O relatório da FNUAP revela que “prevê-se que a guerra na Ucrânia e outros conflitos e crises no mundo aumentem as gravidezes não planeadas, à medida que se interrompe o acesso a contracepção e aumenta a violência sexual.” Para apoiar os afetados pela guerra na Ucrânia, a FNUAP criou linhas de apoio para vítimas de violência de género, abrigos supervisionados e “salas de crise”. Outras agências da ONU como o ACNUR enviaram Coordenadores de Proteção contra a Exploração Sexual e o Abuso (PSEA). Na Ucrânia, cerca de 250 mil mulheres na Ucrânia estavam grávidas quando da invasão começar e desde esse dia mais de 4,300 bebes já nasceram, e estima-se que mais 80 mil bebés mulheres vão dar à luz no espaço de três meses.
No Afeganistão, a desigualdade de género e a falta de acesso a serviços de saúde devido ao conflito levarão a cerca de 4,8 milhões de gestações não planeadas até 2025, o que “compromete a estabilidade, a paz e a recuperação geral do país”.
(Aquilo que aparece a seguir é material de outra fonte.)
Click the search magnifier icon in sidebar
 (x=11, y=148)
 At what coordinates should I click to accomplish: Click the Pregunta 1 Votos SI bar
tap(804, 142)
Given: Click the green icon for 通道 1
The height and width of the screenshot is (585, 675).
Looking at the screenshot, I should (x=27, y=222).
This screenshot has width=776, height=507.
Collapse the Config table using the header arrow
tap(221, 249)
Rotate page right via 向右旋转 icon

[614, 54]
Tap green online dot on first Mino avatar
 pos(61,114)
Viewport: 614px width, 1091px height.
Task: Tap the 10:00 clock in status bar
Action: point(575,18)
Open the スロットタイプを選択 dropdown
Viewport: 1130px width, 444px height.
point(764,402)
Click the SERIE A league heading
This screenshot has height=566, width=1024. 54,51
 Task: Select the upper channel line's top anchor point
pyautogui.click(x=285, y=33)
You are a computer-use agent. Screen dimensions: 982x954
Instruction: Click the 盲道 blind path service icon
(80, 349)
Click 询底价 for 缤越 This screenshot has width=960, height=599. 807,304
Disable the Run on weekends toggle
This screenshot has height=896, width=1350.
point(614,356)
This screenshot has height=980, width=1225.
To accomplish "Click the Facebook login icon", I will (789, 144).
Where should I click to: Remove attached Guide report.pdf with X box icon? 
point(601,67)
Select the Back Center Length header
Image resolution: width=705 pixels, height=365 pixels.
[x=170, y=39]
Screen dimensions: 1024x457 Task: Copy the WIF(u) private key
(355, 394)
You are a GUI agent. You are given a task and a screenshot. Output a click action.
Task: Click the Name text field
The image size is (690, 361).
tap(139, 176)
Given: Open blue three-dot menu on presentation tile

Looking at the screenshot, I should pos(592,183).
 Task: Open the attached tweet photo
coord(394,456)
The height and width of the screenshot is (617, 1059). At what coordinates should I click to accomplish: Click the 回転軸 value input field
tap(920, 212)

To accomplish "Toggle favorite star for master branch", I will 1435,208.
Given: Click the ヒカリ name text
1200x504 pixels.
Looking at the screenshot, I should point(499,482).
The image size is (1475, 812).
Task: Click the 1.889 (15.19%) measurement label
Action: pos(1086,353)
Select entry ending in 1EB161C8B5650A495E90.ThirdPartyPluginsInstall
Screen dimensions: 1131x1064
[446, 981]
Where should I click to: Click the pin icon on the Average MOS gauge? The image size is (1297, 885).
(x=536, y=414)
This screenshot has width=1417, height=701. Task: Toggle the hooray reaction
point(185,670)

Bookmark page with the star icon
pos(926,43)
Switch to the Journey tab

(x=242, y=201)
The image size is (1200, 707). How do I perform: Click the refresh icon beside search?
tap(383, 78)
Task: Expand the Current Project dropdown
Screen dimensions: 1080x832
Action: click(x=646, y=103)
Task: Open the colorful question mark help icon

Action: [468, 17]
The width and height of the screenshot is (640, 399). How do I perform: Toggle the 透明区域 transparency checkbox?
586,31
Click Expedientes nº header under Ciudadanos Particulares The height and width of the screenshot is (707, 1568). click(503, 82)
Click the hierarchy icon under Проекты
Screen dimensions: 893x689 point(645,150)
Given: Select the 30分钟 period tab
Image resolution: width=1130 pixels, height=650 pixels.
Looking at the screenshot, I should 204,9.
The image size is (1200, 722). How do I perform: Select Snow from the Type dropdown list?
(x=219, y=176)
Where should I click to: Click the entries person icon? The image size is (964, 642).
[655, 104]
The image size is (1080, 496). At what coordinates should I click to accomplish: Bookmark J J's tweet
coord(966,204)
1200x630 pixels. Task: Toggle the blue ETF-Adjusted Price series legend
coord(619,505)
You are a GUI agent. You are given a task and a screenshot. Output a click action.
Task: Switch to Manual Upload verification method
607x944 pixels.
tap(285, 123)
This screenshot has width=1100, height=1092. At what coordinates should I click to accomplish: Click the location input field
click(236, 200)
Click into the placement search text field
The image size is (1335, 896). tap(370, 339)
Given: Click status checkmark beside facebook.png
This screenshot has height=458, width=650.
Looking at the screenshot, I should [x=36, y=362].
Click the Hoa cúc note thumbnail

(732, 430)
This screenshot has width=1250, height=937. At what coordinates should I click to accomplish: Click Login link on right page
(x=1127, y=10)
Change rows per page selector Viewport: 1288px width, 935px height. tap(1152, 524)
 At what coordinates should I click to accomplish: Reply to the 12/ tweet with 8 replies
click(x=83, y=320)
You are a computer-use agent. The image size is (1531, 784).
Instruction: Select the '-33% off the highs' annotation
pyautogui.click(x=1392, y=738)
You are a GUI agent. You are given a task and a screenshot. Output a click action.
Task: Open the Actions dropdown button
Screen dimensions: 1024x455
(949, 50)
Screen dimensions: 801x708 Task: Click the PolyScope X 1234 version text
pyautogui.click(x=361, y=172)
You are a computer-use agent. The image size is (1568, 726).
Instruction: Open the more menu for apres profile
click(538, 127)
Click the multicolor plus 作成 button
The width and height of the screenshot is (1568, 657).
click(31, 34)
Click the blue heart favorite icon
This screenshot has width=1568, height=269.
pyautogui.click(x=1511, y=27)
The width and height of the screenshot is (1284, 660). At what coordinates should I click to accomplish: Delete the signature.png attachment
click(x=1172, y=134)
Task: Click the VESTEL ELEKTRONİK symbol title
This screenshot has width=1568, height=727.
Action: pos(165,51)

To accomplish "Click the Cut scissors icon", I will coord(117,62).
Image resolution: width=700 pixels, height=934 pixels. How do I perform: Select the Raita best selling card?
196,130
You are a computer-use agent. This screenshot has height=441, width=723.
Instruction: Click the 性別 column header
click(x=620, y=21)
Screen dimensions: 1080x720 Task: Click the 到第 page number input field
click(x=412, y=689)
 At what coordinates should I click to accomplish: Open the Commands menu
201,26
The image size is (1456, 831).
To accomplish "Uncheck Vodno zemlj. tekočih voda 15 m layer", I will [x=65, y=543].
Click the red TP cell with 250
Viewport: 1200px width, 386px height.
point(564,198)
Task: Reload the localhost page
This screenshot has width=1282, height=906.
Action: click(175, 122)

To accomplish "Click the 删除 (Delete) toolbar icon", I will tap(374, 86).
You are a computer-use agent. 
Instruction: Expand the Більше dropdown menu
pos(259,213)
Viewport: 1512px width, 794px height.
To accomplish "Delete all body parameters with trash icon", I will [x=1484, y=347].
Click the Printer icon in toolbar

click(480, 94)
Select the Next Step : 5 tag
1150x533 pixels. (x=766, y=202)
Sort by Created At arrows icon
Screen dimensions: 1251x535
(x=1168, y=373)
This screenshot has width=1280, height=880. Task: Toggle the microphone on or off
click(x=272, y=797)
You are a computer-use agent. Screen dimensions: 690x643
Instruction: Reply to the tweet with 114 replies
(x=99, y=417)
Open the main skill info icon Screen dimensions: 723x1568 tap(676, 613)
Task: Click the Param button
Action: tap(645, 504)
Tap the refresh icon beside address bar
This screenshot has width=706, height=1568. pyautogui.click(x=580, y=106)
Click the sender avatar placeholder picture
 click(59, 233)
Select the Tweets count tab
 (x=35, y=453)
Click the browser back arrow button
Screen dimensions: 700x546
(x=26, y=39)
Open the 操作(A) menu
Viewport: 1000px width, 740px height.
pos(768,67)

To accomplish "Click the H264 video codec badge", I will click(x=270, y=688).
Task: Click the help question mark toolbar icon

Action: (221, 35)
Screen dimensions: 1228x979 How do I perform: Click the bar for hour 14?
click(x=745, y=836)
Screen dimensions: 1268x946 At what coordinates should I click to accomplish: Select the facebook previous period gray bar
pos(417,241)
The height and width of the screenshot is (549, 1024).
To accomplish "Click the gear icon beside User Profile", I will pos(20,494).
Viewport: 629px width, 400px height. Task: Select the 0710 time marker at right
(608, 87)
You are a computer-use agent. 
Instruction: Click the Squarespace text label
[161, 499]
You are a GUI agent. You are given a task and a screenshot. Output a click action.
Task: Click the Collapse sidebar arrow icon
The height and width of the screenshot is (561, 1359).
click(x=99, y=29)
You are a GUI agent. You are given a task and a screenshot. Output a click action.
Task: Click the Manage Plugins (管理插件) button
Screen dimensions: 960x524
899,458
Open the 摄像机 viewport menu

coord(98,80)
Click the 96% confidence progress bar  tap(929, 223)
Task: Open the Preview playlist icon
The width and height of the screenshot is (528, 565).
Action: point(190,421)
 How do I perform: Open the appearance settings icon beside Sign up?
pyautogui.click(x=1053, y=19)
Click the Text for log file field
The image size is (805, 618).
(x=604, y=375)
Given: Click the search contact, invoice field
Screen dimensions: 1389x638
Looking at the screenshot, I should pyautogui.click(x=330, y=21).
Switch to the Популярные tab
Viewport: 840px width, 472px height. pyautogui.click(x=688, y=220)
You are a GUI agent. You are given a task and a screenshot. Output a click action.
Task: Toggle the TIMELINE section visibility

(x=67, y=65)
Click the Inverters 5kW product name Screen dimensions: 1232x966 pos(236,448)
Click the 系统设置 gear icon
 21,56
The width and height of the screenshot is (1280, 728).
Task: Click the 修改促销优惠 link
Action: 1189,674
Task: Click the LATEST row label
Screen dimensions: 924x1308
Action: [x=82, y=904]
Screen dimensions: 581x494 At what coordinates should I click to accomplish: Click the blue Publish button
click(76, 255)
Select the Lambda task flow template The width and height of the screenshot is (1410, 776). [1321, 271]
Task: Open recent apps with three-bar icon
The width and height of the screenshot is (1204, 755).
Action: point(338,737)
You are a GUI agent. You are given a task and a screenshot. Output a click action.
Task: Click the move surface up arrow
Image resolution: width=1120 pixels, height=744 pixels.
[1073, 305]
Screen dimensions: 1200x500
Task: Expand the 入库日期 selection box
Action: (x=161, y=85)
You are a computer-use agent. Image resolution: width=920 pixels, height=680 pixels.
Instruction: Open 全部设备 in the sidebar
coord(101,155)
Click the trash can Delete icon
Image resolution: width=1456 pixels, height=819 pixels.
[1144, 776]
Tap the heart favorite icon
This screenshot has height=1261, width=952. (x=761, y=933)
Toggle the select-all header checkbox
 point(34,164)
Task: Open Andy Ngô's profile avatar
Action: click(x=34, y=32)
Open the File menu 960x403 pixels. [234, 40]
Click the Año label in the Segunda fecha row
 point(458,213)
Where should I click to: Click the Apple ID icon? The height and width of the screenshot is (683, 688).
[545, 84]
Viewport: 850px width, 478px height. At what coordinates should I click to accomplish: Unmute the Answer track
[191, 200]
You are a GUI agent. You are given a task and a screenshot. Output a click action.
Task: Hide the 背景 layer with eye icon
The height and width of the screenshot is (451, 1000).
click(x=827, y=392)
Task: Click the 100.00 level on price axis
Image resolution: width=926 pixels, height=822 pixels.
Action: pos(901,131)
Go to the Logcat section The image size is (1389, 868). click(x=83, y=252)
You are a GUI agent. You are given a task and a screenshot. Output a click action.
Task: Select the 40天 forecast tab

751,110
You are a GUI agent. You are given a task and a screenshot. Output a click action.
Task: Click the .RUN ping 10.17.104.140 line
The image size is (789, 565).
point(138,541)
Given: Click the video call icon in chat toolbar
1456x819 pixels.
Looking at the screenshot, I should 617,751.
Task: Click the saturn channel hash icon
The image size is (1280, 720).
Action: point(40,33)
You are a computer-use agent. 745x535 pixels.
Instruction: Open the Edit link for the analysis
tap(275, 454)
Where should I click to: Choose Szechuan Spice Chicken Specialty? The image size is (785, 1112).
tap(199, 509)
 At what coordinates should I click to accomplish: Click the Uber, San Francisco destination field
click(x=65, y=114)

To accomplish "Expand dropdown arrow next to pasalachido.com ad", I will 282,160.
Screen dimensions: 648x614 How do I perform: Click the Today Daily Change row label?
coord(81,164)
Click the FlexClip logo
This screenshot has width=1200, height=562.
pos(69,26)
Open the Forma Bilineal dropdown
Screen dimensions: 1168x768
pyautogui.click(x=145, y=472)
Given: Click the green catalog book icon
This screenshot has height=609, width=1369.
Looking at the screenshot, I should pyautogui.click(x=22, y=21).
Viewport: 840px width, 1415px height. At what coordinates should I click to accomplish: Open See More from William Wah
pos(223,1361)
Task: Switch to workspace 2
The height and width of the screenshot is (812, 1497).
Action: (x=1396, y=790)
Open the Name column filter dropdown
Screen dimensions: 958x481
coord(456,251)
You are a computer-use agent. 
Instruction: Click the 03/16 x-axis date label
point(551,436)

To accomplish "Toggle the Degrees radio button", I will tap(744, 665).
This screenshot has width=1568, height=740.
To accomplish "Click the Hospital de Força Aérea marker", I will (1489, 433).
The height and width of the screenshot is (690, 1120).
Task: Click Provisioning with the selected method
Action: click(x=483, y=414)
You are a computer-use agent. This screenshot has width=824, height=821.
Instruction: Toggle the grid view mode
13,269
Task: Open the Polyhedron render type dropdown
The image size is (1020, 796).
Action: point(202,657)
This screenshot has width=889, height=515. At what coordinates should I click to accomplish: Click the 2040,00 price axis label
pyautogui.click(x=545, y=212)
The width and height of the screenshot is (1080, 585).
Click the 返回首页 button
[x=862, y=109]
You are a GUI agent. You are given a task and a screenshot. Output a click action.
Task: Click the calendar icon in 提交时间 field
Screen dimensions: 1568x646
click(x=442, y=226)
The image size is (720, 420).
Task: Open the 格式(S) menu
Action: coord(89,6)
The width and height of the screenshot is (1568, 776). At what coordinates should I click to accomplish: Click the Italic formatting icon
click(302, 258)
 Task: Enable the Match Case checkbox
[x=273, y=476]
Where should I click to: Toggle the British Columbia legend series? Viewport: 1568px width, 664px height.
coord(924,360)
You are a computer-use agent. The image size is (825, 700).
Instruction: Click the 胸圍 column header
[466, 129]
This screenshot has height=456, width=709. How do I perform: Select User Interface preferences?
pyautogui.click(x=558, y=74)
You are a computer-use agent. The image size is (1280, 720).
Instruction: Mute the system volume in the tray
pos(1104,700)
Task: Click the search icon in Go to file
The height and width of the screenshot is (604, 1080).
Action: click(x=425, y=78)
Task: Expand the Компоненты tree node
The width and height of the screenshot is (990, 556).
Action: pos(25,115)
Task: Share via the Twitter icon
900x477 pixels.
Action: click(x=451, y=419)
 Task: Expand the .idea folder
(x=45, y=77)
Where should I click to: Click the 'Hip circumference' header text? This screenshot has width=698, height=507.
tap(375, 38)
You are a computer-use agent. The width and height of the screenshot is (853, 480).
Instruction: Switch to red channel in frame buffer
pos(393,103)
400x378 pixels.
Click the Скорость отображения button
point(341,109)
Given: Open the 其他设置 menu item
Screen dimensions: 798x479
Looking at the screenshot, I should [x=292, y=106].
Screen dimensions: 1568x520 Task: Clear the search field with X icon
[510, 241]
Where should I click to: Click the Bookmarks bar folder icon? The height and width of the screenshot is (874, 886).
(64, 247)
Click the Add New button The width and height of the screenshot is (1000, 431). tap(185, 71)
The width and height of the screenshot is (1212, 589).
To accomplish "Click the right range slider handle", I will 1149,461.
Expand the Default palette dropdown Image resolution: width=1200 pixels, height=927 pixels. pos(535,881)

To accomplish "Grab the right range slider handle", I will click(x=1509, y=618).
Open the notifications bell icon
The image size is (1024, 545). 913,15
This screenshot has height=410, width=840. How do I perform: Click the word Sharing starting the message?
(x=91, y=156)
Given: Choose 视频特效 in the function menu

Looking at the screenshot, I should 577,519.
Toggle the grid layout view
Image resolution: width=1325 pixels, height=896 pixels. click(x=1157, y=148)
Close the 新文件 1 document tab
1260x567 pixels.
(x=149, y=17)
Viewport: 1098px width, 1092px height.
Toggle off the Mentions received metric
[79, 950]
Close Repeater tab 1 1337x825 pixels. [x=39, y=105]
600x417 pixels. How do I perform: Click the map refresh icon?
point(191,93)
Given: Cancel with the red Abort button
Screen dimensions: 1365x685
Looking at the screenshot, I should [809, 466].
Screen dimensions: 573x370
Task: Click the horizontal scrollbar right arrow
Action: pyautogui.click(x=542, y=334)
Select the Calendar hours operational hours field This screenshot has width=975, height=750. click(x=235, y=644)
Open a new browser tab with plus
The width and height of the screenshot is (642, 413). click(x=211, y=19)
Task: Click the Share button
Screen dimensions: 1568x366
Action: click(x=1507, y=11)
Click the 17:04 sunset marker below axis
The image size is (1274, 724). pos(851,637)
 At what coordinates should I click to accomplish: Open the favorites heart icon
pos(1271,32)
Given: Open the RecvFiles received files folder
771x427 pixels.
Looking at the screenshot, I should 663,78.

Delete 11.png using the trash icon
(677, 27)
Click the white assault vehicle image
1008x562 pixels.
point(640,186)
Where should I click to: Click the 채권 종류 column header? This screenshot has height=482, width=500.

A nível mundial, a pandemia covid-19 condicionou o acesso geral a métodos contraceptivos e estima-se que a falta de acesso a contraceptivos modernos levou a cerca de 1,4 milhões de gravidezes não planeadas em 2020.
Crise de desenvolvimento
Esta crise invisível não é uma questão de maternidade, mas sim uma “questão de saúde, uma questão de direitos humanos, uma questão de desenvolvimento e uma questão humanitária.”
O relatório de 2022 do FNUAP relevou que uma taxa elevada de gravidezes não planeadas leva a baixos níveis de desenvolvimento económica e social, uma maior desigualdade de género e a altas taxas de mortalidade infantil. Ao reduzir a taxa de gravidezes não intencionais estamos a “ajudar ao cumprimento dos objetivos de desenvolvimento social (ODS)”, especificamente o ODS 5 que se foca na igualdade de género.
Para baixar o número de gravidezes não planeadas, e consequentemente, avançar o desenvolvimento mundial, o FNUAP afirma que devemos:
- Garantir o acesso à mais ampla escolha de contraceptivos e cuidados de saúde sexual e reprodutiva de qualidade
- Educar a juventude sobre a sexualidade a reprodução
- Aumentar o acesso à educação e oportunidades de emprego para mulheres e raparigas e encorajá-las a adiar a gravidez
- Investir em investigação no campo de contraceptivos para reduzir os efeitos secundários, a sua aceitabilidade e criar contraceptivos masculinos.